Augustine, while critiquing pagan theology, agrees with this dignified view of human life, and endeavours to show that everything that pertains to human life is provided for and fulfilled by the one true God, from the most minute and mundane to the deepest desires and loftiest inspirations.

IV.11
“For God pervadeth all things, All lands, and the tracts of the sea, and the depth of the heavens”[1]

Let it be him who in the ether is Jupiter; in the air, Juno; in the sea, Neptune; in the lower parts of the sea, Salacia; in the earth, Pluto; in the lower part of the earth, Proserpine; on the domestic hearths, Vesta; in the furnace of the workmen, Vulcan; among the stars, Sol and Luna, and the Stars; in divination, Apollo; in merchandise, Mercury; in Janus, the initiator; in Terminus, the terminator; Saturn, in time; Mars and Bellona, in war; Liber, in vineyards; Ceres, in cornfields; Diana, in forests; Minerva, in learning.

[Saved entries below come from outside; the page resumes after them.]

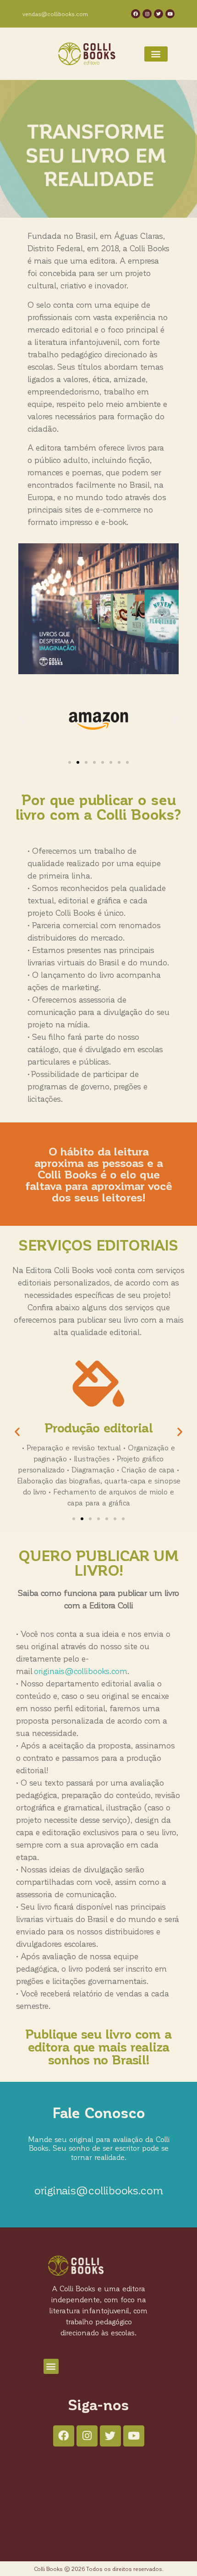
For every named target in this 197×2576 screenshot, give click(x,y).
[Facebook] (135, 13)
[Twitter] (158, 13)
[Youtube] (170, 13)
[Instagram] (147, 13)
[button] (156, 54)
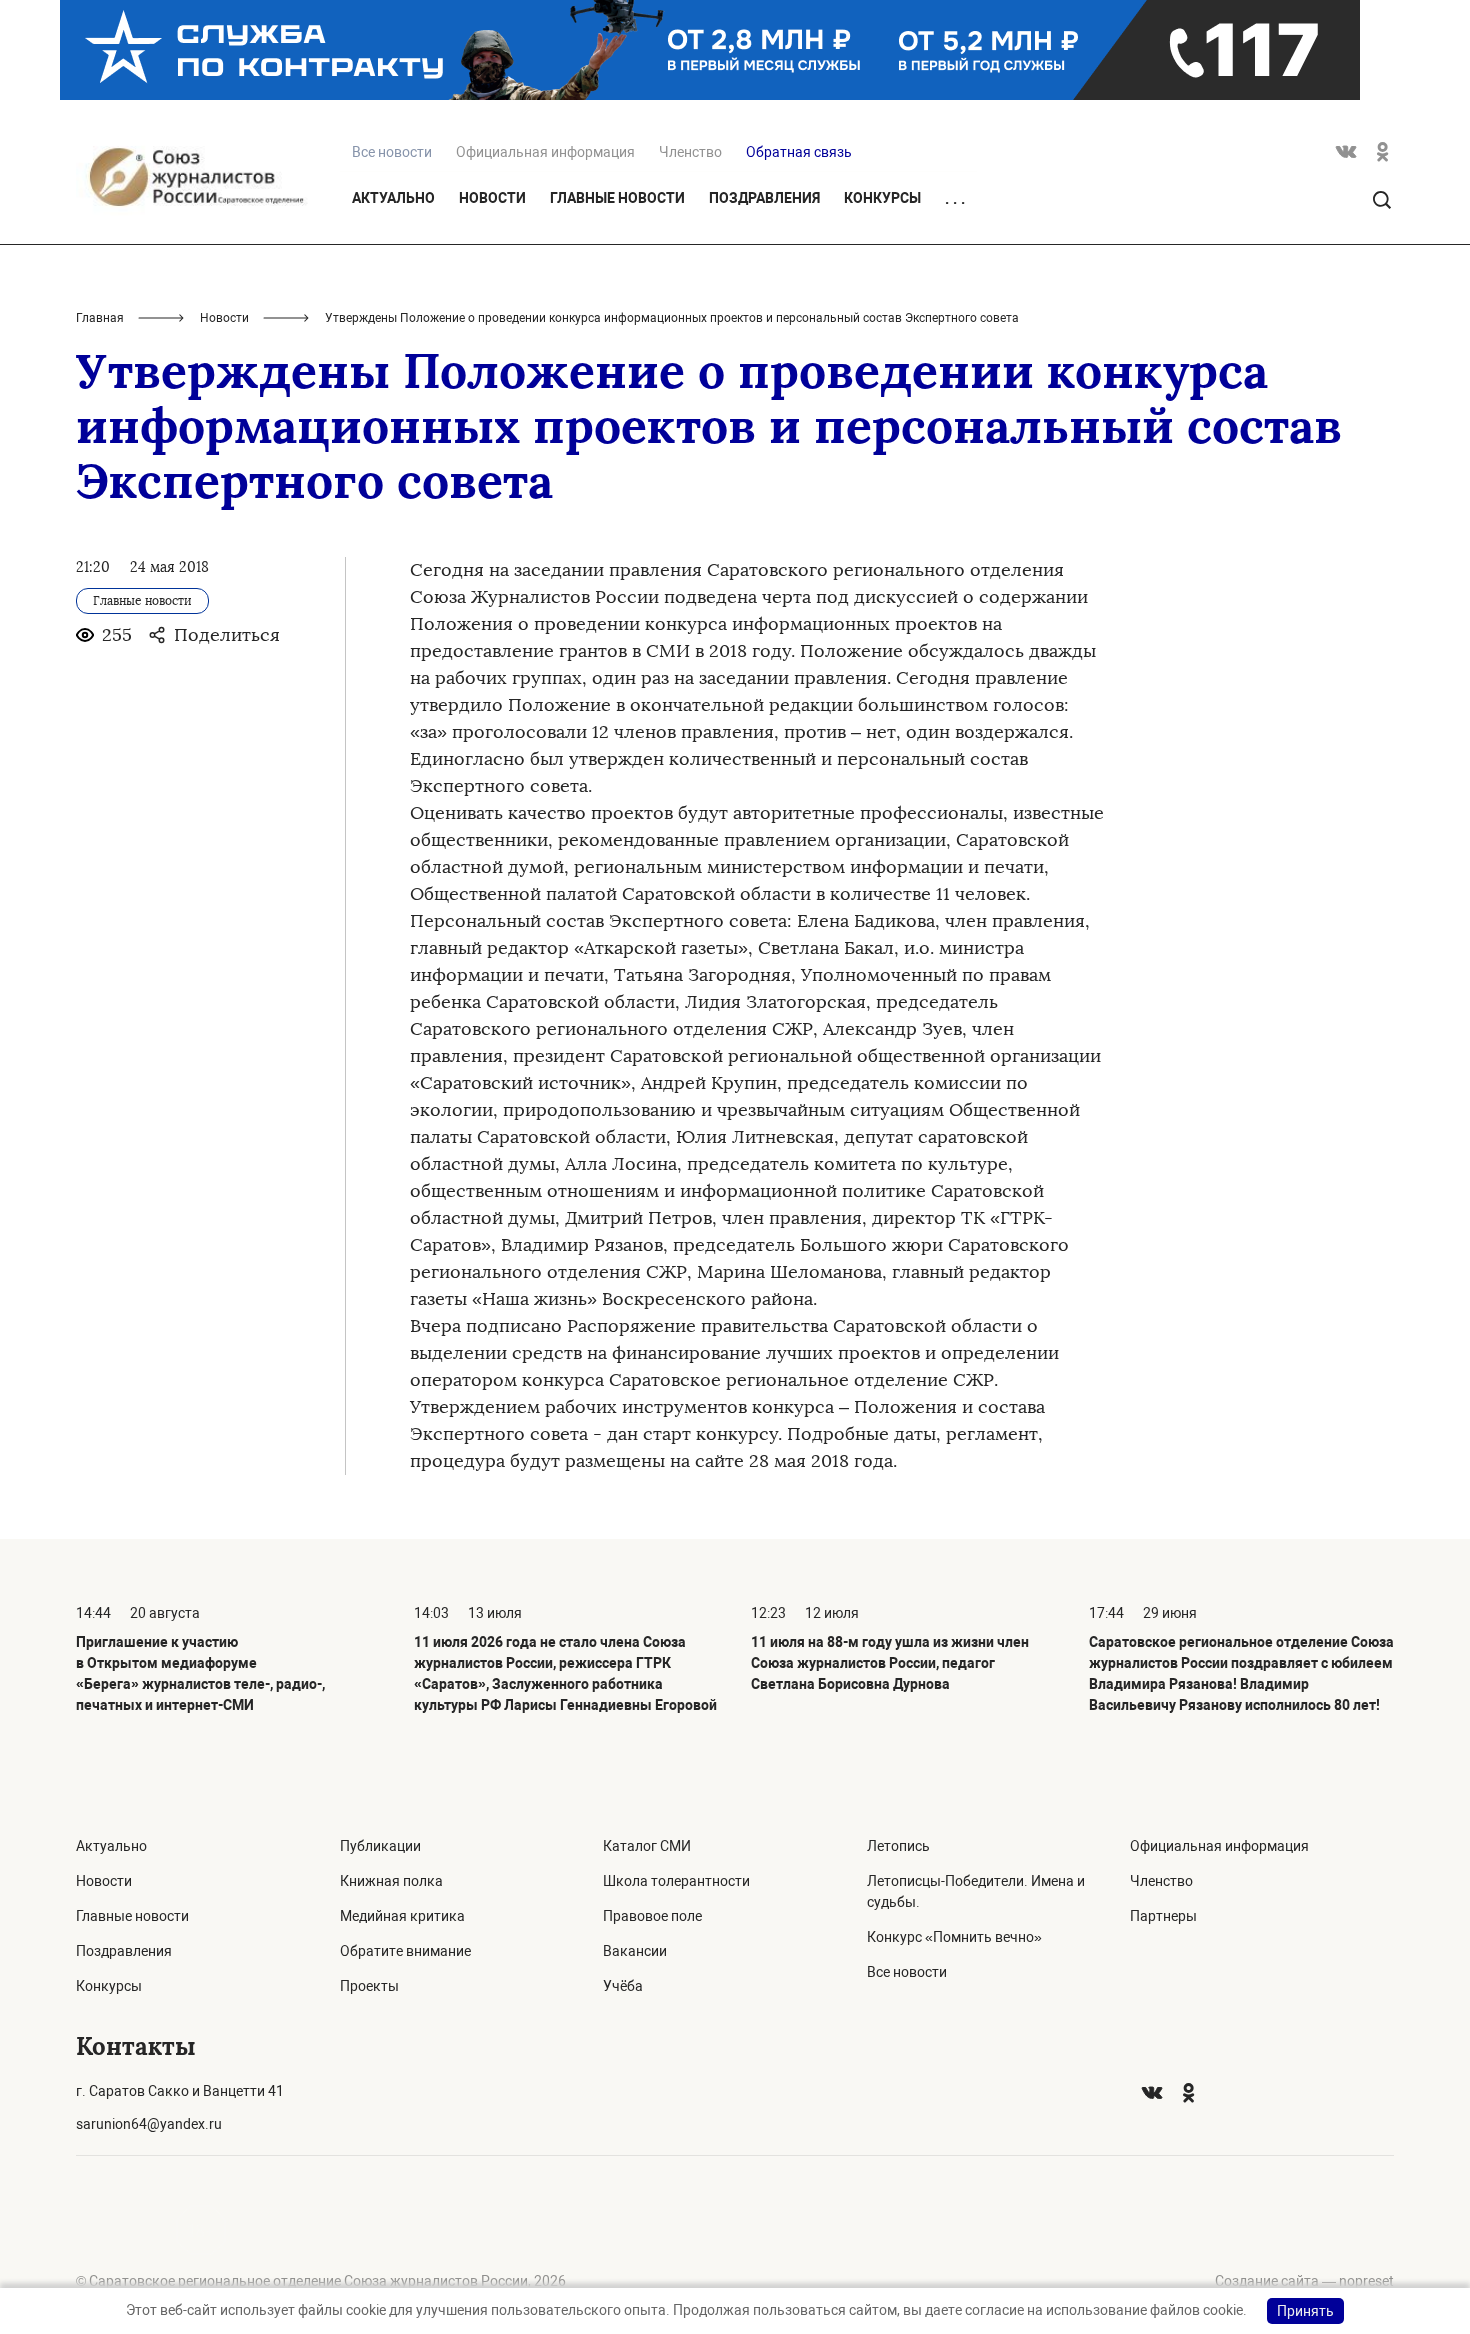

Finally, let it be him who is in that crowd, as it were, of plebeian gods: let him preside under the name of Liber over the seed of men, and under that of Libera over that of women: let him be Diespiter, who brings forth the birth to the light of day: let him be the goddess Mena, whom they set over the menstruation of women: let him be Lucina, who is invoked by women in childbirth: let him bring help to those who are being born, by taking them up from the bosom of the earth, and let him be called Opis: let him open the mouth in the crying babe, and be called the god Vaticanus: let him lift it from the earth, and be called the goddess Levana; let him watch over cradles, and be called the goddess Cunina: let it be no other than he who is in those goddesses, who sing the fates of the new born, and are called Carmentes: let him preside over fortuitous events, and be called Fortuna: in the goddess Rumina, let him milk out the breast to the little one, because the ancients termed the breast ruma: in the goddess Potina, let him administer drink: in the goddess Educa, let him supply food: from the terror of infants, let him be styled Paventia: from the hope which comes, Venilia: from voluptuousness, Volupia: from action, Agenor: from the stimulants by which man is spurred on to much action, let him be named the goddess Stimula: let him be the goddess Strenia, for making strenuous; Numeria, who teaches to number; Camoena, who teaches to sing: let him be both the god Consus for granting counsel, and the goddess Sentia for inspiring sentences: let him be the goddess Juventas, who, after the robe of boyhood is laid aside, takes charge of the beginning of the youthful age: let him be Fortuna Barbata, who endues adults with a beard, whom they have not chosen to honor; so that this divinity, whatever it may be, should at least be a male god, named either Barbatus, from barba, like Nodotus, from nodus; or, certainly, not Fortuna, but because he has beards, Fortunius: let him, in the god Jugatinus, yoke couples in marriage; and when the girdle of the virgin wife is loosed, let him be invoked as the goddess Virginiensis: let him be Mutunus or Tuternus, who, among the Greeks, is called Priapus, …

Let all these gods and goddesses be that one Jupiter, whether, as some will have it, all these are parts of him, or are his powers, as those think who are pleased to consider him the soul of the world, which is the opinion of most of their doctors, and these the greatest.